FIRMWARE VULNERABILITY FOR All vendors

I would vote for this as well.  HPE/Aruba would be very helpful.

The list of supported devices is pretty short; Cisco and Juniper. It seems to be a feature that doesn't really get much attention. We are moving exclusively to Aruba switches, and its tough to find a product that supports them for vulnerability scanning, without investing in Aruba's own solution. Maybe that's part of the problem.

So, yes; please expand this functionality!

Dell switches support will be very usefull 

I agree. We're starting to add APC UPSes to NCM, and we already have some Dell switches. I do see Schneider and Dell advisories in the feed.
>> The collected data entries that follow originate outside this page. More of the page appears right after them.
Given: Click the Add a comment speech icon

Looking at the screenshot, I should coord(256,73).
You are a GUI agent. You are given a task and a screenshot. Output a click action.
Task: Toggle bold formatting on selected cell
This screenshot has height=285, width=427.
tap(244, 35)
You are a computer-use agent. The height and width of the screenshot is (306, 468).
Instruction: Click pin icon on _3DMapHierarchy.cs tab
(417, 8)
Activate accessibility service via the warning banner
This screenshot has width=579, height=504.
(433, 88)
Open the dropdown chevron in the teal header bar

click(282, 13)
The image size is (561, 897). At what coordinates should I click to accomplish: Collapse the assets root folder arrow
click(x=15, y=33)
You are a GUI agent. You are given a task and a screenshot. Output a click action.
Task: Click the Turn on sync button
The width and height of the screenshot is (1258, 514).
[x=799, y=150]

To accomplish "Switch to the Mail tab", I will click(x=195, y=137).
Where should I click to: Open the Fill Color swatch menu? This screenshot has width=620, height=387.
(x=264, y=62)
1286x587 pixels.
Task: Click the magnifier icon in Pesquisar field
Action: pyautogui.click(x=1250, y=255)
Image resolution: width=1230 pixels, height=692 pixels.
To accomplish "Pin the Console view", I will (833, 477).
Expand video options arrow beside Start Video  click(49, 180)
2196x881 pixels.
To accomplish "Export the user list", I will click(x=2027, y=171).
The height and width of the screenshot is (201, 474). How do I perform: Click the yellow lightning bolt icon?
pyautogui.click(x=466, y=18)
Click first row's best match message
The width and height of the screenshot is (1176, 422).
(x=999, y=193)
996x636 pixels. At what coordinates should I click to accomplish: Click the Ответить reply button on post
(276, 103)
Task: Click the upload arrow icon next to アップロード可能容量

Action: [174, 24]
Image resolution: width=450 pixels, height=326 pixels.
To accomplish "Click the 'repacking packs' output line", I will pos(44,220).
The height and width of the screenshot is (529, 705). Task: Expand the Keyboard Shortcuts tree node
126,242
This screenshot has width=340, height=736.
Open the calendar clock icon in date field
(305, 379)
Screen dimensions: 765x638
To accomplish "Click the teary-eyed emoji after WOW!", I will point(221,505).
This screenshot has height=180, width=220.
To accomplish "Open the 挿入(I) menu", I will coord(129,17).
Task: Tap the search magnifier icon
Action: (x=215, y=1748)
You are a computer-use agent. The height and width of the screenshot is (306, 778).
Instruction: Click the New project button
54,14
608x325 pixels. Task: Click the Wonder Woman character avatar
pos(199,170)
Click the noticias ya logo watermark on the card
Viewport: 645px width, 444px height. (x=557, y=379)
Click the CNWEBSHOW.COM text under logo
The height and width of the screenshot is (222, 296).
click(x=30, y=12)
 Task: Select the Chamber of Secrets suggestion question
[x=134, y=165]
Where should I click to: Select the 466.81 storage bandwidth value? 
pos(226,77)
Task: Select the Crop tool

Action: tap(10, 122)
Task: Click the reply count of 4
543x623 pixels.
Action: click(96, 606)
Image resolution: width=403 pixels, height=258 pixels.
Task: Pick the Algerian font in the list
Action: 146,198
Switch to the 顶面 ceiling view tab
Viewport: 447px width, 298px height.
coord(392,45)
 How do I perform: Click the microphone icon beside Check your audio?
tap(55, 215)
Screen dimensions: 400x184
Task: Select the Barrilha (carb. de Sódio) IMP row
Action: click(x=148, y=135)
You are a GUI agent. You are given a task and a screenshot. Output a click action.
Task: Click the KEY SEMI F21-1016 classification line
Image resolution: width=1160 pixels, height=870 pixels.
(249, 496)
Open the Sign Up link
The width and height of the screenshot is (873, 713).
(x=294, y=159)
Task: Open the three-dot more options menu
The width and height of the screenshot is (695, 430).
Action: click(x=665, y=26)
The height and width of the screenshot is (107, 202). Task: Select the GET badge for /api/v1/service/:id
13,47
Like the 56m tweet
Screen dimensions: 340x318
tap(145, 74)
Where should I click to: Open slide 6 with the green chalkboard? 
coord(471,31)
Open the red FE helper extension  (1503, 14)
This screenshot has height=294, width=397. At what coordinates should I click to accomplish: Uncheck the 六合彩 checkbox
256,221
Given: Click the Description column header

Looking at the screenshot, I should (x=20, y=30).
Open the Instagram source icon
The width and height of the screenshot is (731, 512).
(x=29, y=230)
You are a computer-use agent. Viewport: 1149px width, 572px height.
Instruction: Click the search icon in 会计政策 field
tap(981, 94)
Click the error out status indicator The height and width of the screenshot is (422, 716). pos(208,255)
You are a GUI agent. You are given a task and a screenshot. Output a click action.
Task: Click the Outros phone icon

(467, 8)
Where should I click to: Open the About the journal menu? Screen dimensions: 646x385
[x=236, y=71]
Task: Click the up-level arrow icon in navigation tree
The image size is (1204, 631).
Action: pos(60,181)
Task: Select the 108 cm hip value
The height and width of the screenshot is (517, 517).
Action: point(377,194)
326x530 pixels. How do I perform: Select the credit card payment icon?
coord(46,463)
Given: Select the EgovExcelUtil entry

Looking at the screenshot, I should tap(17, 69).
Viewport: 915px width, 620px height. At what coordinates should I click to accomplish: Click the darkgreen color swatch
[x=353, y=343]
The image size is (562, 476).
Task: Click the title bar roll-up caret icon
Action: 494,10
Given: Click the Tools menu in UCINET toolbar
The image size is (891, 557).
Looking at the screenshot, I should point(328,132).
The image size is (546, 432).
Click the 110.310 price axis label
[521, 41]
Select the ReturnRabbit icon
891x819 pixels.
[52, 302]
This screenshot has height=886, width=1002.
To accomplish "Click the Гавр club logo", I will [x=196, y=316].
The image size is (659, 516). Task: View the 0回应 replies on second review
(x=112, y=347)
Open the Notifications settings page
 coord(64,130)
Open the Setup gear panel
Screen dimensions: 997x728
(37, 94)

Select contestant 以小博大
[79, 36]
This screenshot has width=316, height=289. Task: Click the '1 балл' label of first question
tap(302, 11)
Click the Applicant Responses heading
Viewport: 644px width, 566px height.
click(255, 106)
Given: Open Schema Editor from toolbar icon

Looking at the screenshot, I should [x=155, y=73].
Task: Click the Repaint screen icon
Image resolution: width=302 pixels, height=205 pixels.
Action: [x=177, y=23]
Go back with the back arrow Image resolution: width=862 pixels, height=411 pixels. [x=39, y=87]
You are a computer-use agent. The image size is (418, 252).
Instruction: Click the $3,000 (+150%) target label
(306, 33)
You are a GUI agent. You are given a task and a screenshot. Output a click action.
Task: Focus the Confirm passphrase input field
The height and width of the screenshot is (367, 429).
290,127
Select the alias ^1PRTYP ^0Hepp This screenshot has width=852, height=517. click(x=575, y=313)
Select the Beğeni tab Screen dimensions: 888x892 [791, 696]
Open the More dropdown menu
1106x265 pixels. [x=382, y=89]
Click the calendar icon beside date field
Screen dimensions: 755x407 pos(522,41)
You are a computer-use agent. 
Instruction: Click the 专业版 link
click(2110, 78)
I don't find the NIST links provided by NCM to be useful - too much additional drilling needed to get to the relevant CIsco info. So I google the word "Cisco" plus the CVE number to get the Cisco link that I need to further decide how to address a given CVE. I notice that especially with earlier CVEs, there's not enough info in the NIST feed to assign proper device types. So if a device has ANY version of IOS, it gets flagged.

The CVSS V2 XML feed that NCM uses does provide the CIsco URL for the CVE, but, NCM does not use that field, probably due to complexity.

In the CVSS V2 feed, there are one or more references beginning at vuln:references. Each has a vuln:source (vendor name) and a vuln:reference URL. NCM could check the vuln:source (vendor name), and try to match things, but I suspect there could be multiple vuln:reference URLs for a single vendor, so it's complex.;

There is also a CVSS V3 XML feed available from NIST, and both that and the V2 feed are being replaced by a Json feed.

NVD - Data Feeds

Cisco now provides CVSS V3 Base scores by default. The V2 and V3 Base scores are almost always the same, but they don't have to be.